THE PROBLEM:
Return the following lines and nothing else: the one holding "Instruction: Click the green 顶A:0.00 label" and all those after it in the records below, unchanged, minus any pictures.

EXTRACTED MATERIAL:
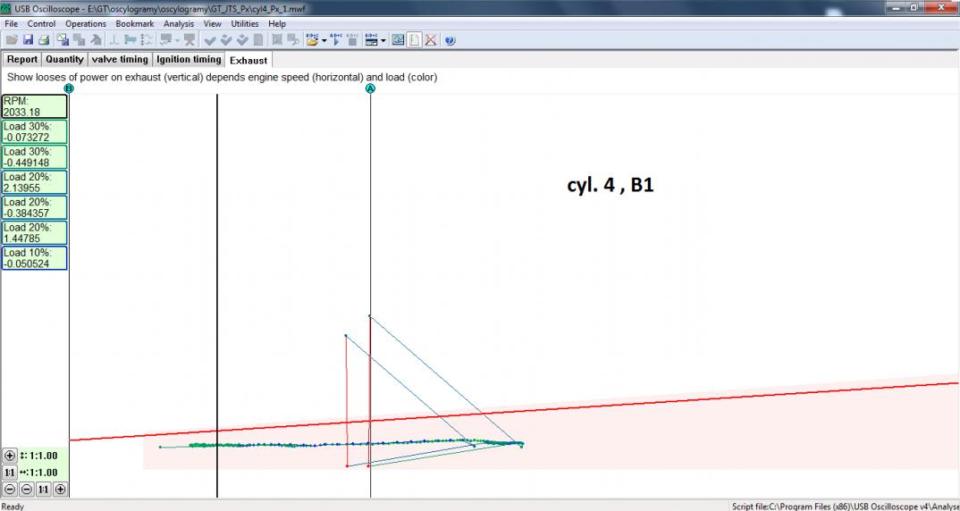Click the plus button beside vertical scale readout
960x511 pixels.
click(10, 456)
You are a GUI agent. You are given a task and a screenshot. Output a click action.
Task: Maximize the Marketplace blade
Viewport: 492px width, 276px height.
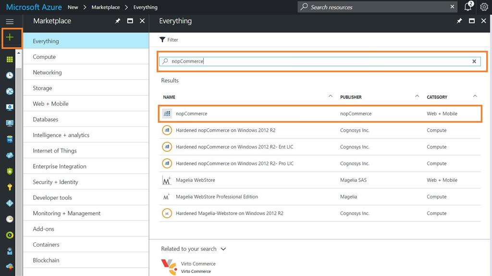[130, 21]
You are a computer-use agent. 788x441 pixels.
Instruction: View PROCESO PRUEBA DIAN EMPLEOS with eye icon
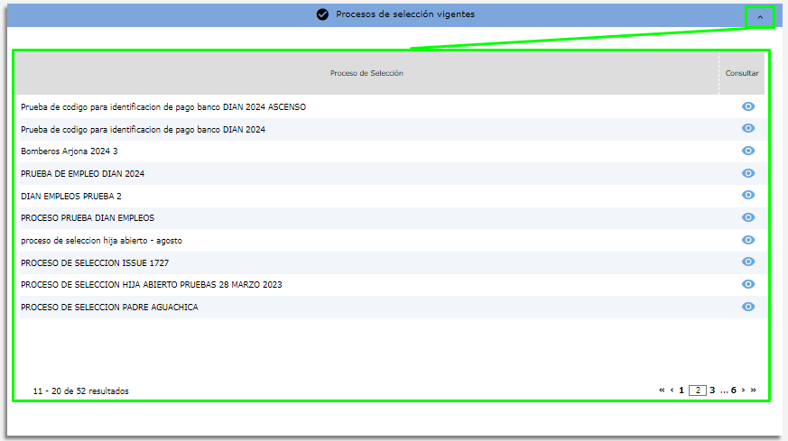pyautogui.click(x=747, y=217)
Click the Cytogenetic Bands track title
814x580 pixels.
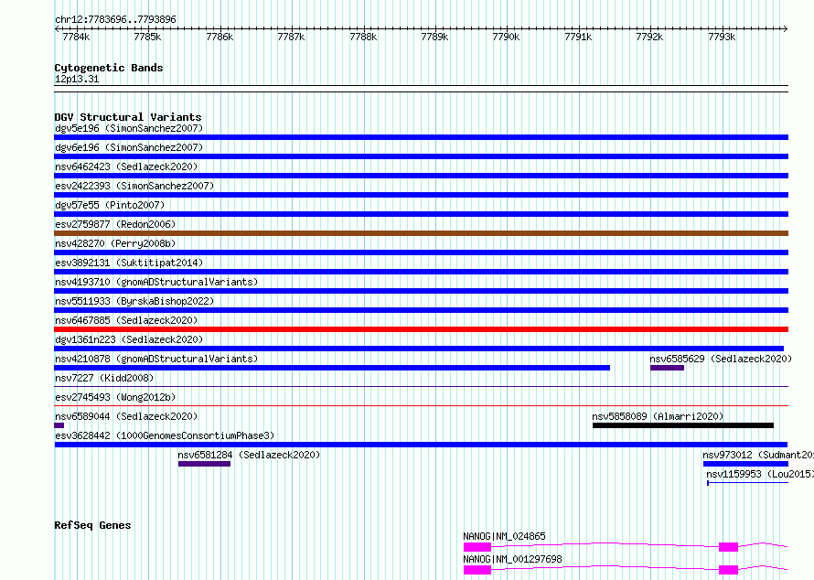(x=109, y=68)
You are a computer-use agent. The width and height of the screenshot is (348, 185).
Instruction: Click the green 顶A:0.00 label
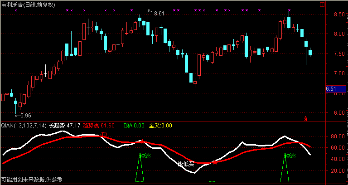[134, 126]

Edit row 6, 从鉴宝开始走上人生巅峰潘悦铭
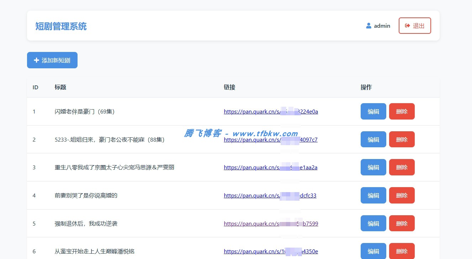373,251
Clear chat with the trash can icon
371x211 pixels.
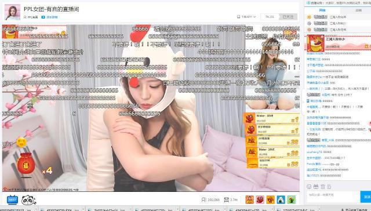[x=323, y=187]
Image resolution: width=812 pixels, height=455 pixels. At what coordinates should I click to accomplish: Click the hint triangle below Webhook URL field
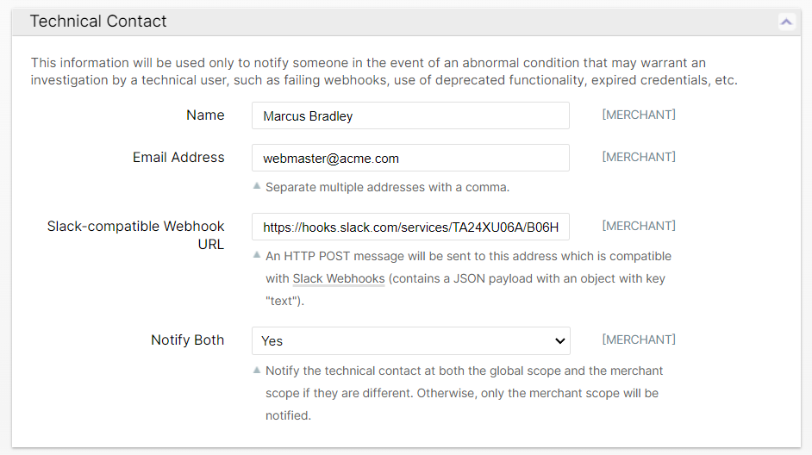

SOLUTION TO THIS EXERCISE:
Instruction: Click the green 顶A:0.00 label
[134, 126]

Edit row 6, 从鉴宝开始走上人生巅峰潘悦铭
373,251
Clear chat with the trash can icon
371x211 pixels.
[x=323, y=187]
Image resolution: width=812 pixels, height=455 pixels. At what coordinates should I click to accomplish: Click the hint triangle below Webhook URL field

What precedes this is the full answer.